> Work request
Would you write out all the records again, exactly?

Saved entries
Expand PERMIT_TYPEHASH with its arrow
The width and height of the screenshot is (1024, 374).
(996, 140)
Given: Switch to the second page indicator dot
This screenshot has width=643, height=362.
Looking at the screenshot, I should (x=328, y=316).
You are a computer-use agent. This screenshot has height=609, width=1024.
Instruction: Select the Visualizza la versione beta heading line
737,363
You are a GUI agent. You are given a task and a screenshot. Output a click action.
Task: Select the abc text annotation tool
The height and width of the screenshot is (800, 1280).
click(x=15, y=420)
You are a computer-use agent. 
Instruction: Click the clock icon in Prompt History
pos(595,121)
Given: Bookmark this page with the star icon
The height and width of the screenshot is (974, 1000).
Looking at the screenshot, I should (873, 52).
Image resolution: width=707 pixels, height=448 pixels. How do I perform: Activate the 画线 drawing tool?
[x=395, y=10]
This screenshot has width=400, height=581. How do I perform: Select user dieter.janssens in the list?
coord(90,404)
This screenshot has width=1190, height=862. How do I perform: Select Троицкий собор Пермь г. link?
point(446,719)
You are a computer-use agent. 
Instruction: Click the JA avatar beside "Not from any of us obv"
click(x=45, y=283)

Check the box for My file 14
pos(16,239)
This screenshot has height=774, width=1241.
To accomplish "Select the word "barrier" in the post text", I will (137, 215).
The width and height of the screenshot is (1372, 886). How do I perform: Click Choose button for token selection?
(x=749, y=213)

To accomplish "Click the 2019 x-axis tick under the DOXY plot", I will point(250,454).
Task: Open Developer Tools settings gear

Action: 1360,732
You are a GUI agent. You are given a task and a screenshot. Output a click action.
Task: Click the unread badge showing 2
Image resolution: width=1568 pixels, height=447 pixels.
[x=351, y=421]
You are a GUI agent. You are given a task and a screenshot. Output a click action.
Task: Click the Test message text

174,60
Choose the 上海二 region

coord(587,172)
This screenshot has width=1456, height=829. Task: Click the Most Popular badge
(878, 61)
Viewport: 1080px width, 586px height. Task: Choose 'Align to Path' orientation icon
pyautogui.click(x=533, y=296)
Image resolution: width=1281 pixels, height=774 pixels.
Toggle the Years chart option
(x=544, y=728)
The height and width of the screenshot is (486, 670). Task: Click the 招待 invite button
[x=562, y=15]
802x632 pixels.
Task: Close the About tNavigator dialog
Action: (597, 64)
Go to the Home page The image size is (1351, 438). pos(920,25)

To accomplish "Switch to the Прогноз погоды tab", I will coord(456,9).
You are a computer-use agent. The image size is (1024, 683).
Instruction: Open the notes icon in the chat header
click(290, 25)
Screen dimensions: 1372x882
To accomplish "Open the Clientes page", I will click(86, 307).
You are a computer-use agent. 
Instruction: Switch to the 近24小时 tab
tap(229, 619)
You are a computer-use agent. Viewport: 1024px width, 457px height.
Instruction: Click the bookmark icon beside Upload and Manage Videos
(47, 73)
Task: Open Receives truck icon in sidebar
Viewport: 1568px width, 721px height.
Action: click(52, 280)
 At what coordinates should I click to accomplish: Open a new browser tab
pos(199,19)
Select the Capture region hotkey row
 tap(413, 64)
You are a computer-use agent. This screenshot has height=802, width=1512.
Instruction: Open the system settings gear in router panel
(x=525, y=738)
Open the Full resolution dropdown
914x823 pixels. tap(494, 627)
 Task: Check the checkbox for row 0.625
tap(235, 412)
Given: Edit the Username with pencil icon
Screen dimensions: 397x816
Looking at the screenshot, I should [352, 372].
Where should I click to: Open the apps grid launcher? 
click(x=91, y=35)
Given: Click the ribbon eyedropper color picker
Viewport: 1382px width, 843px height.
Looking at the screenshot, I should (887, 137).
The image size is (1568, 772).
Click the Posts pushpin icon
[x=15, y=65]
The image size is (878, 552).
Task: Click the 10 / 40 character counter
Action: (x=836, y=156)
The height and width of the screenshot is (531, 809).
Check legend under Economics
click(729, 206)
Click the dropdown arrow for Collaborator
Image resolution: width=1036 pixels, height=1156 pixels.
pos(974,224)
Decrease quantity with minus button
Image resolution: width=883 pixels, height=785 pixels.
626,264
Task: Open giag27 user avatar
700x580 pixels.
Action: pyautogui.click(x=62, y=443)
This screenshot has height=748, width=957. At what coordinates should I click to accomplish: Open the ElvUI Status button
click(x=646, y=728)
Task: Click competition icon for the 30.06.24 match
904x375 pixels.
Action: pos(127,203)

> Solution to the problem
Expand PERMIT_TYPEHASH with its arrow
The width and height of the screenshot is (1024, 374).
(996, 140)
Given: Switch to the second page indicator dot
This screenshot has width=643, height=362.
Looking at the screenshot, I should (x=328, y=316).
You are a computer-use agent. This screenshot has height=609, width=1024.
Instruction: Select the Visualizza la versione beta heading line
737,363
You are a GUI agent. You are given a task and a screenshot. Output a click action.
Task: Select the abc text annotation tool
The height and width of the screenshot is (800, 1280).
click(x=15, y=420)
You are a computer-use agent. 
Instruction: Click the clock icon in Prompt History
pos(595,121)
Given: Bookmark this page with the star icon
The height and width of the screenshot is (974, 1000).
Looking at the screenshot, I should (873, 52).
Image resolution: width=707 pixels, height=448 pixels. How do I perform: Activate the 画线 drawing tool?
[x=395, y=10]
This screenshot has width=400, height=581. How do I perform: Select user dieter.janssens in the list?
coord(90,404)
This screenshot has width=1190, height=862. How do I perform: Select Троицкий собор Пермь г. link?
point(446,719)
You are a computer-use agent. 
Instruction: Click the JA avatar beside "Not from any of us obv"
click(x=45, y=283)

Check the box for My file 14
pos(16,239)
This screenshot has height=774, width=1241.
To accomplish "Select the word "barrier" in the post text", I will (137, 215).
The width and height of the screenshot is (1372, 886). How do I perform: Click Choose button for token selection?
(x=749, y=213)

To accomplish "Click the 2019 x-axis tick under the DOXY plot", I will point(250,454).
Task: Open Developer Tools settings gear

Action: 1360,732
You are a GUI agent. You are given a task and a screenshot. Output a click action.
Task: Click the unread badge showing 2
Image resolution: width=1568 pixels, height=447 pixels.
[x=351, y=421]
You are a GUI agent. You are given a task and a screenshot. Output a click action.
Task: Click the Test message text

174,60
Choose the 上海二 region

coord(587,172)
This screenshot has width=1456, height=829. Task: Click the Most Popular badge
(878, 61)
Viewport: 1080px width, 586px height. Task: Choose 'Align to Path' orientation icon
pyautogui.click(x=533, y=296)
Image resolution: width=1281 pixels, height=774 pixels.
Toggle the Years chart option
(x=544, y=728)
The height and width of the screenshot is (486, 670). Task: Click the 招待 invite button
[x=562, y=15]
802x632 pixels.
Task: Close the About tNavigator dialog
Action: (597, 64)
Go to the Home page The image size is (1351, 438). pos(920,25)

To accomplish "Switch to the Прогноз погоды tab", I will coord(456,9).
You are a computer-use agent. The image size is (1024, 683).
Instruction: Open the notes icon in the chat header
click(290, 25)
Screen dimensions: 1372x882
To accomplish "Open the Clientes page", I will click(86, 307).
You are a computer-use agent. 
Instruction: Switch to the 近24小时 tab
tap(229, 619)
You are a computer-use agent. Viewport: 1024px width, 457px height.
Instruction: Click the bookmark icon beside Upload and Manage Videos
(47, 73)
Task: Open Receives truck icon in sidebar
Viewport: 1568px width, 721px height.
Action: click(52, 280)
 At what coordinates should I click to accomplish: Open a new browser tab
pos(199,19)
Select the Capture region hotkey row
 tap(413, 64)
You are a computer-use agent. This screenshot has height=802, width=1512.
Instruction: Open the system settings gear in router panel
(x=525, y=738)
Open the Full resolution dropdown
914x823 pixels. tap(494, 627)
 Task: Check the checkbox for row 0.625
tap(235, 412)
Given: Edit the Username with pencil icon
Screen dimensions: 397x816
Looking at the screenshot, I should [352, 372].
Where should I click to: Open the apps grid launcher? 
click(x=91, y=35)
Given: Click the ribbon eyedropper color picker
Viewport: 1382px width, 843px height.
Looking at the screenshot, I should (887, 137).
The image size is (1568, 772).
Click the Posts pushpin icon
[x=15, y=65]
The image size is (878, 552).
Task: Click the 10 / 40 character counter
Action: (x=836, y=156)
The height and width of the screenshot is (531, 809).
Check legend under Economics
click(729, 206)
Click the dropdown arrow for Collaborator
Image resolution: width=1036 pixels, height=1156 pixels.
pos(974,224)
Decrease quantity with minus button
Image resolution: width=883 pixels, height=785 pixels.
626,264
Task: Open giag27 user avatar
700x580 pixels.
Action: pyautogui.click(x=62, y=443)
This screenshot has height=748, width=957. At what coordinates should I click to accomplish: Open the ElvUI Status button
click(x=646, y=728)
Task: Click competition icon for the 30.06.24 match
904x375 pixels.
Action: pos(127,203)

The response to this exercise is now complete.